30分というプロジェクト分の持ち時間の中で、自分が話をする20分強を使って何を話したら良いのか、ずっと考えていた。6月29日からPowerPointで作り始めた資料は、2003年から2009年までプロジェクトの主な取り組みについて、そのときどきに関わった人々と合わせて紹介するというものだった。勉強会の申し込み者リストを見ながら進行を考え、イベントの前日の7月2日には、ほぼドラフトと呼べるものができあがっていた。悪くはない。しかし、「本当に、これを明日話すのかな」と思い始めた。プロジェクトの取り組み(イベント)は、はてなキーワードに書かれていて、それは誰でも読める。
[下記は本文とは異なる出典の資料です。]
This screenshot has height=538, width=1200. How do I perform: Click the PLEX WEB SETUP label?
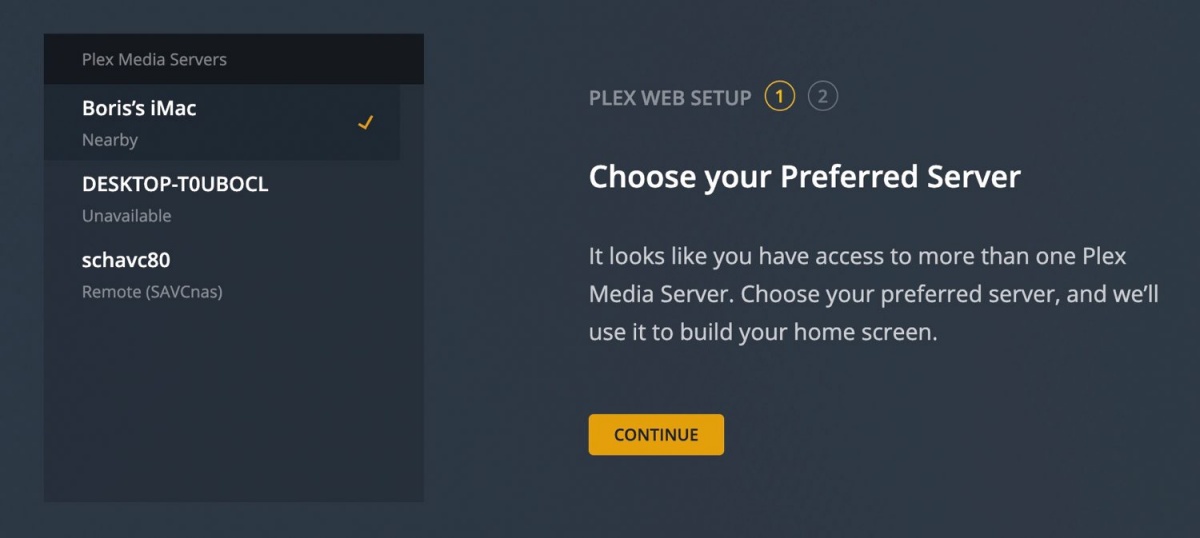coord(670,98)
そのサブセットを面白おかしく紹介することに意味があるのだろうか?もっと違う話をすべきではないだろうかと考えた。PowerPointを終了してMacBookを開き、Linux Foundation Japanの講演から一年ぶりにKeynoteを立ち上げた。Keynoteを選んだのは、凝ったエフェクトを作りたいからではなく(エフェクトに凝った資料を作るつもりはないし、時間もない)、気分転換だ。
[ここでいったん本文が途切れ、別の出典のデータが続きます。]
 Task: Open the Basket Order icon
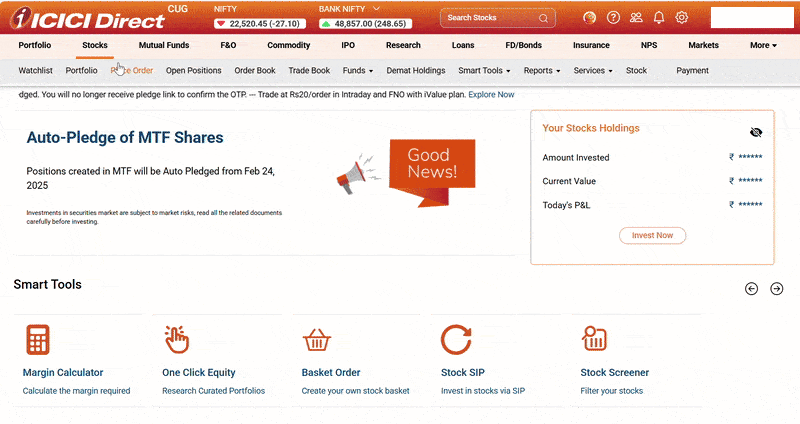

既存のテンプレートからひとつを選び、メインライン化について、自分が伝えたい、伝えるべきと思った事柄を考えながら、ページを作り始めた。今回のイベントで自分が伝えたいテーマのひとつは「感謝」で、それを講演の中で形にできないかと思った。以前社内表彰案件で派遣の女性社員Sさんが表彰状を作っていたことを思い出して聞いてみたら、用紙があれば簡単にできると言う。お金を渡して会社の近くにあるビバホームに用紙を買ってきてもらっている間に、ネットで感謝状のテンプレートを探した。勉強会と懇親会それぞれの参加申し込みリストを見ながら感謝状を贈るべき相手を考え始めた。最初に書いたのは、メインライン化という目標を教えてくれた4人、CELFの上田さん、YLUGのよしおかさん、Usagiの吉藤さんとBlueQuartzの伊藤さんだ。一人一人に向けて自分の中にある感謝の気持ちを確認し、それを感謝状という限られた枠の中にまとめた。メインライン化を記念しての勉強会でこの4人の方々に感謝状を渡すことは特別な意味がある。感謝状を渡すとき、その背景を飾るものとしてスクリーンにLinux Foundation Japan #8 Symposiumの資料が映っていると良いと思い、去年の講演資料を探し顔写真が写っているページを引用した。こうして結局、7月2日は感謝状を用意するのに時間がかかり、資料は半分くらいしかできなかった。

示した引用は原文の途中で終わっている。